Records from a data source

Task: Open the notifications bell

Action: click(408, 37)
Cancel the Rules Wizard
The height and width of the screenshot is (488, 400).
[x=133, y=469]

_YOUR ASSIGNMENT_
What is needed is an exact transcription of all the data.

_TASK OUTPUT_
Task: Open the notifications bell

Action: click(408, 37)
Cancel the Rules Wizard
The height and width of the screenshot is (488, 400).
[x=133, y=469]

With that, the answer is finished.